Recent tweets by the police have been interesting, claiming that it is PTSD – recognised or not – following the witnessing of some pretty horrendous scenes that causes burnout over a period of time. Similarly in medicine some people believe that being party to clinical trauma and complex injury, end of life care and random ill health, especially in children and young people can also lead to burnout. Whilst this may well be true – and is not disputed here, there are other reasons given for burnout in healthcare professionals.

In May 2019, Liz Crowe, a Wellbeing specialist as well as a Critical Care clinician, tweeted a list of contributory factors including: feeling devalued; feeling squashed by the system; a lack of acknowledgement of excellence and commitment of individuals; the role of bureaucracy; a disconnect between systems and patient care; terrible rotas and a lack of flexibility in the system.

According to Liz it is not the clinical trauma we see and attempt to ameliorate, that causes our burnout, but the inhumanity of the system which employs us. What is interesting about this system is that it extends beyond our hospitals, so the same inhuman expectations, the same behind-closed-doors whispers also take place in organisations affiliated with the healthcare system but not directly funded by it, such as the Royal Colleges, the Medical Schools and the ancillary organisations such as professional associations.

Whilst we do not disagree with Liz, we would go further to identify the root cause of burnout.

For us it is about the cognitive dissonance which exists in healthcare. For many years healthcare professionals: doctors; nurses; radiographers; therapists; scientists and all the other support staff enter this world wanting to and believing they can help patients. They train and practise with their guiding values being those that help others, support a greater good, are compassionate, often altruistic and which accord with their own values. I have never met a healthcare employee who does not want to make a difference for patients experiencing their most difficult times. For some this takes years to achieve. They are trained to care and they want to care. Why would anyone work in a materially shabby environment – most GP surgeries and hospitals are falling down in the UK – for any other reason? The pay is not great, the conditions are last century and the public are demanding to say the least. And yet Care is what the do. They care for and they care about.

But, and here is the reason for the burnout, they are not allowed to care. Once they are into their careers, they uncover the conspiracy of the healthcare system, which is that it is not about helping and caring; it is about money. And it is seriously underfunded. It’s transactional, not transformational.

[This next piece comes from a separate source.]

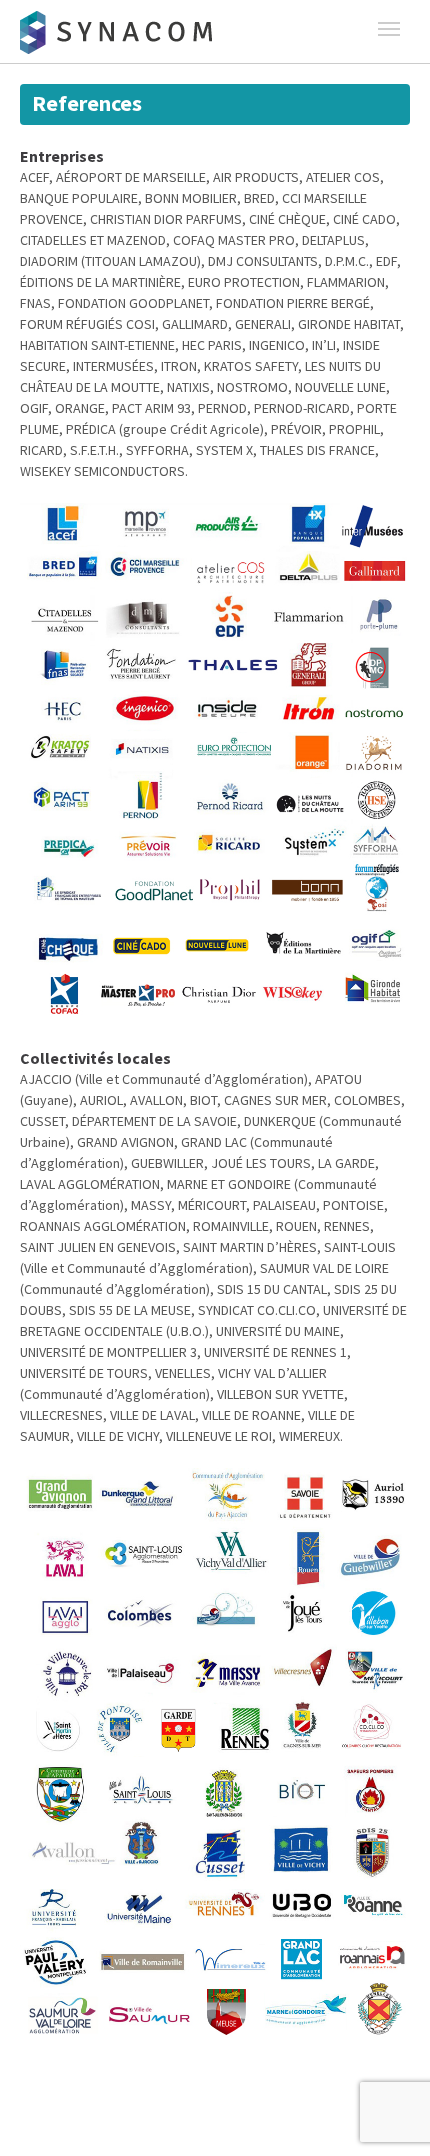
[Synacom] (120, 33)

Often healthcare professionals are prevented from caring, prevented from doing what is best for their patients through a lack of resources, which is political or a form of organisational management which privileges one patient over another. Being prevented from doing what you have dedicated your life to do causes huge emotional turmoil. How do we square that with our consciences, with our identities? I am a carer but today I was not able to care.

Even worse is the pressure to keep quiet about not being able to care. Every time a clinician is asked to keep quiet about an injustice, a prevented care opportunity, an error in resourcing, they go home wracked with guilt about their complicity in the system. And clinicians are not alone in this. How many managers also feel the duplicity of their roles? How often are they asked to silence a colleague – clinician or otherwise? How often do they pour a glass of alcohol once home, to subdue the feeling that their lack of response to that email is part of a greater conspiracy?

To uphold the culture of complicity within this business mindset creates huge cognitive and emotional dissonance for all who work in healthcare.

Not being able to do your job must be one of the biggest traumas we can face. Nobody enters healthcare lightly. People’s continuing contribution is often made with some sacrifice. We know that self efficacy, being able to achieve what we want to achieve, is a major driver for all of us. So what happens when we are not able to do what we have trained to do, for many years; are prevented from helping the people we have chosen and made sacrifices to help?

We either fight the system, which in many of our healthcare cultures is either professional suicide or a lengthy, and costly process which many who have done so would not, given their new knowledge, choose to do again. Or we internalise the grief.

And that, we suggest, is called burnout. No wonder it is rife.